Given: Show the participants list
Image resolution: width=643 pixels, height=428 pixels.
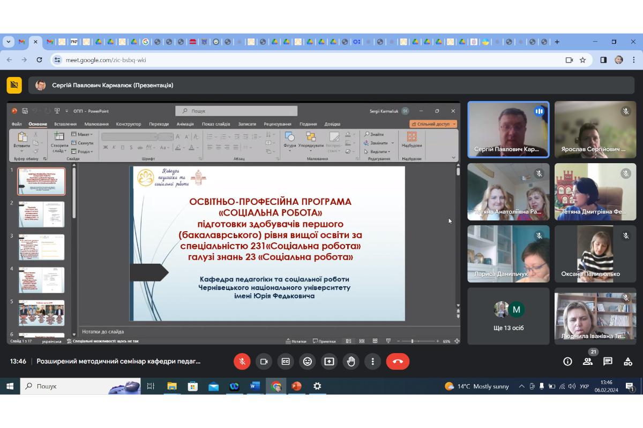Looking at the screenshot, I should 588,362.
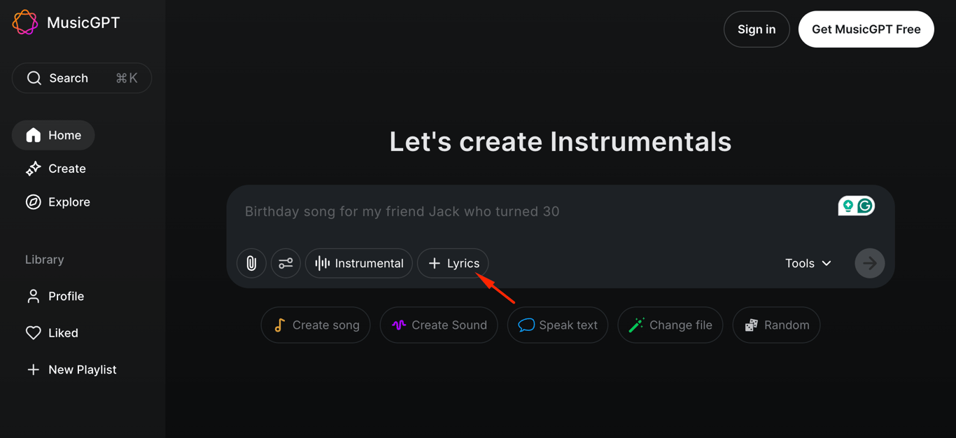The height and width of the screenshot is (438, 956).
Task: Switch to the Liked library tab
Action: click(x=62, y=333)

========================================

WORK TO BE COMPLETED: Rewrite all of the material above with "attendee list" in place of "participants list" and everything else unchanged. Leave the pictures out.

ANSWER TO THE TASK:
Given: Show the attendee list
Image resolution: width=643 pixels, height=428 pixels.
Looking at the screenshot, I should 588,362.
The height and width of the screenshot is (438, 956).
Task: Switch to the Liked library tab
Action: click(x=62, y=333)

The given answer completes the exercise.